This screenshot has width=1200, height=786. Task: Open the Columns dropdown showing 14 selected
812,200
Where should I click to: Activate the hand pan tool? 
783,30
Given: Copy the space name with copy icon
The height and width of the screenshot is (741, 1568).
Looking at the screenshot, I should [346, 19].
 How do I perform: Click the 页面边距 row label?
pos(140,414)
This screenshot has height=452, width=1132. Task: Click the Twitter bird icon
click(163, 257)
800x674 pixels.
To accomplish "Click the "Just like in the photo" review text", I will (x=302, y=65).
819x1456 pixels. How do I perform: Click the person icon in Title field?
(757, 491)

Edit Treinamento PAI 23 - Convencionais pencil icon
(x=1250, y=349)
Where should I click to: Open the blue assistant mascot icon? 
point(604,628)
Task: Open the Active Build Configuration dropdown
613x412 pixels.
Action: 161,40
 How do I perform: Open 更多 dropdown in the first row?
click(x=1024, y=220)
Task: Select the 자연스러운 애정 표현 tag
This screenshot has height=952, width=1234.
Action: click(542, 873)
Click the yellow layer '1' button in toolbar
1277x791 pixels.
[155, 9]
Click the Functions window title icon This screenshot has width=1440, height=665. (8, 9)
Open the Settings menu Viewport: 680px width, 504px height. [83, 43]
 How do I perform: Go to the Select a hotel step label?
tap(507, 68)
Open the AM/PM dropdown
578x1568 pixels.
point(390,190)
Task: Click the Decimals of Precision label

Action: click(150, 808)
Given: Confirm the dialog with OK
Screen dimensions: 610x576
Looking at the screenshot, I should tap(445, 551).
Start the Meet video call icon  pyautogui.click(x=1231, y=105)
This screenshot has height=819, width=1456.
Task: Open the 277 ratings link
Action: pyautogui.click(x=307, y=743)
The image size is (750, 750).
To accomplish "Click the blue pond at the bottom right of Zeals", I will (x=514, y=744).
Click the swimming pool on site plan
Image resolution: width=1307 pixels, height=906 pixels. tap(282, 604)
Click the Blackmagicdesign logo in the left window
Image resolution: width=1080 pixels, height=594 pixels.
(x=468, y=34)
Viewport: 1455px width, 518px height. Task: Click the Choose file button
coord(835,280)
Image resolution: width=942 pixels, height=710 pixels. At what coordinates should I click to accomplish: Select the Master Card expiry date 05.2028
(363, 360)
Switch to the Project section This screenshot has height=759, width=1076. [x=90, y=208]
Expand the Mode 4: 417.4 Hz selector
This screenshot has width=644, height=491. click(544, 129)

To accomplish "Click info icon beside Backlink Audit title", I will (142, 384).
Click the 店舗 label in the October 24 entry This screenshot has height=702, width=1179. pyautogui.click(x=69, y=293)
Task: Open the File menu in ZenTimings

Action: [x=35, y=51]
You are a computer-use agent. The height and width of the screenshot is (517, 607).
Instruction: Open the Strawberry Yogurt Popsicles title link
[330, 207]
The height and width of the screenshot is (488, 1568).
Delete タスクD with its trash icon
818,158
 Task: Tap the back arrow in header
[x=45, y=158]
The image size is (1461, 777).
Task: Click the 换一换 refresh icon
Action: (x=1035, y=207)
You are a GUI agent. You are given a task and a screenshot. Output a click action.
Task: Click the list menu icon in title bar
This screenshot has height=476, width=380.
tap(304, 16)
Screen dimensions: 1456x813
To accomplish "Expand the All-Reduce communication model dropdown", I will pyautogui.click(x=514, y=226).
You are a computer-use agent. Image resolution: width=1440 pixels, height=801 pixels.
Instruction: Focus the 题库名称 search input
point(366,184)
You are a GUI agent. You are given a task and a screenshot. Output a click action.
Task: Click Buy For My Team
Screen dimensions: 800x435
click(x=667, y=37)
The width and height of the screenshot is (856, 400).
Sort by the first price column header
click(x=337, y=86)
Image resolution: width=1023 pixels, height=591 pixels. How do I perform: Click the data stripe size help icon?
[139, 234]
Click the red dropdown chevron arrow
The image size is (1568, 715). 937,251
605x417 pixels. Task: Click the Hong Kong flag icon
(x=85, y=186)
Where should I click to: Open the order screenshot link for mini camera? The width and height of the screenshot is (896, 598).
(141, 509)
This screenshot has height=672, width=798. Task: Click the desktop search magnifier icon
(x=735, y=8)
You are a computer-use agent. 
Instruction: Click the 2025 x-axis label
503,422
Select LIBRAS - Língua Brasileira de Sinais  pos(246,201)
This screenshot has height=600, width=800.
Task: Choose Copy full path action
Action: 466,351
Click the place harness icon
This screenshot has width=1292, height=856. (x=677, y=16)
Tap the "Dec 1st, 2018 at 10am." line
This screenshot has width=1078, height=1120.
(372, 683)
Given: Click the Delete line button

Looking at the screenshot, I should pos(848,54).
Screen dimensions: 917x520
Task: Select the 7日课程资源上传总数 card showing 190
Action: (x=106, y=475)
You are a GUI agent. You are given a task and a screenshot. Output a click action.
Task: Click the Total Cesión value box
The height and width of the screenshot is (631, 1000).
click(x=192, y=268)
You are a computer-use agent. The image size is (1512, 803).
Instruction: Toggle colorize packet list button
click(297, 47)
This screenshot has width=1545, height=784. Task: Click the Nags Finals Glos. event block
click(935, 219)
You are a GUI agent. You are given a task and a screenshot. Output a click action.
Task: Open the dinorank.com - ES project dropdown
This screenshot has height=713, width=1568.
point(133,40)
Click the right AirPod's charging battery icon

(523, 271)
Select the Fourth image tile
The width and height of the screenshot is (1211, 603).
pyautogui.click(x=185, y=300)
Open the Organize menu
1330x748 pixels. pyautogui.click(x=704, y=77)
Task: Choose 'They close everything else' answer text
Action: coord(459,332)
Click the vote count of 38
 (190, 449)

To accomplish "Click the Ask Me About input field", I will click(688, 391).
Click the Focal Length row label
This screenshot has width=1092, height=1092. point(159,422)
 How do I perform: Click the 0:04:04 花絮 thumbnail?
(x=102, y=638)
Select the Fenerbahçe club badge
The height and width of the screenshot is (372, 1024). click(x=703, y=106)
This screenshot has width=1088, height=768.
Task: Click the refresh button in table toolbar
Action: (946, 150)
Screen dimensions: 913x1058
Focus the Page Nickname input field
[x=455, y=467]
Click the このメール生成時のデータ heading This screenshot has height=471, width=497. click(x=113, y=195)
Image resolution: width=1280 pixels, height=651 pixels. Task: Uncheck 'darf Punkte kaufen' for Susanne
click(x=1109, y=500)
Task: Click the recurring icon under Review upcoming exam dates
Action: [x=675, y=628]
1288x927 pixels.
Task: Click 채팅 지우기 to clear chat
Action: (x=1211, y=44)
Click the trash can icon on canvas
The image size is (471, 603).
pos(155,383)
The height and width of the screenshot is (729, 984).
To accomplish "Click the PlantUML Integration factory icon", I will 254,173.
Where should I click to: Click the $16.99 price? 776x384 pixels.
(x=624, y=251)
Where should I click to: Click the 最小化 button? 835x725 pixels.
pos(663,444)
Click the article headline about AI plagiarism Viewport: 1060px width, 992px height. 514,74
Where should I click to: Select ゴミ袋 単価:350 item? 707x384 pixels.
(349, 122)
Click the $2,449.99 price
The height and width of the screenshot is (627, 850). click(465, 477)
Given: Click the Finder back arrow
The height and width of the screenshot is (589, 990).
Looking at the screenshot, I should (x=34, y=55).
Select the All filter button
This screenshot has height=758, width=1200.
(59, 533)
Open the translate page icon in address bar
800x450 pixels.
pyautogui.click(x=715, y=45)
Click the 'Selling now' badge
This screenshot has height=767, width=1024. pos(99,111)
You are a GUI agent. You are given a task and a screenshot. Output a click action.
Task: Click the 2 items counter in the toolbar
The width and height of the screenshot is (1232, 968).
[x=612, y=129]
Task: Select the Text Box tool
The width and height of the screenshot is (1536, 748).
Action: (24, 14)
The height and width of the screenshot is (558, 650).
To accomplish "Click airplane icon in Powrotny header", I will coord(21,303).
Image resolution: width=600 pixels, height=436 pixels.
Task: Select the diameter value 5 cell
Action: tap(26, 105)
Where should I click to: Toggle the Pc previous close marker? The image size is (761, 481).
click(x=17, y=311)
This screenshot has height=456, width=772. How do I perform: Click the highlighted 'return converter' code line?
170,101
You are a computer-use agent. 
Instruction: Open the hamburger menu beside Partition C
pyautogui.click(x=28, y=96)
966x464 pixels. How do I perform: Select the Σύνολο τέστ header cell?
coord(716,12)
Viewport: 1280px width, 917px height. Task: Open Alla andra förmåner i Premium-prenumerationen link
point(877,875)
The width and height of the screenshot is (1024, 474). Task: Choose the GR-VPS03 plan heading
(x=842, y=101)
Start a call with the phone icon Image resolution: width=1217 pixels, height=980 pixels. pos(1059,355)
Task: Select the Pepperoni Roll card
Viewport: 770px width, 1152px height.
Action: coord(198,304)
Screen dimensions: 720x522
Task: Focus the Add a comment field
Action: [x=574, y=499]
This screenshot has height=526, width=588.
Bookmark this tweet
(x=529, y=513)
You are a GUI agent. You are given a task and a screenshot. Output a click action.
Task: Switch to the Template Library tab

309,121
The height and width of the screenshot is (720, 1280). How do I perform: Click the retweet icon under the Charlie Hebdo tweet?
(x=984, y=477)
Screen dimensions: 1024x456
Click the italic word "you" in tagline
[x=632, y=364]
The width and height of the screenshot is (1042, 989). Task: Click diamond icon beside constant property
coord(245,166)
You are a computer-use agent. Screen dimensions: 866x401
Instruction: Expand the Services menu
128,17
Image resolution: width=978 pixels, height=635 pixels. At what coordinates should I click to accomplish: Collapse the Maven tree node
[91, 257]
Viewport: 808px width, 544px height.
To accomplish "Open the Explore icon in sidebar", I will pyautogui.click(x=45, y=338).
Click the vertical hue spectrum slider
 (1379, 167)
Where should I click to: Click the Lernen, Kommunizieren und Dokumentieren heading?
# # #
Check each line of the records above, and copy those that hold the word "computer".

You are a computer-use agent. The height and width of the screenshot is (517, 607).
You are a computer-use agent. Image resolution: width=1440 pixels, height=801 pixels.
You are a computer-use agent. 
You are a computer-use agent. The image size is (1512, 803).
You are a computer-use agent. 
You are a computer-use agent. Screen dimensions: 866x401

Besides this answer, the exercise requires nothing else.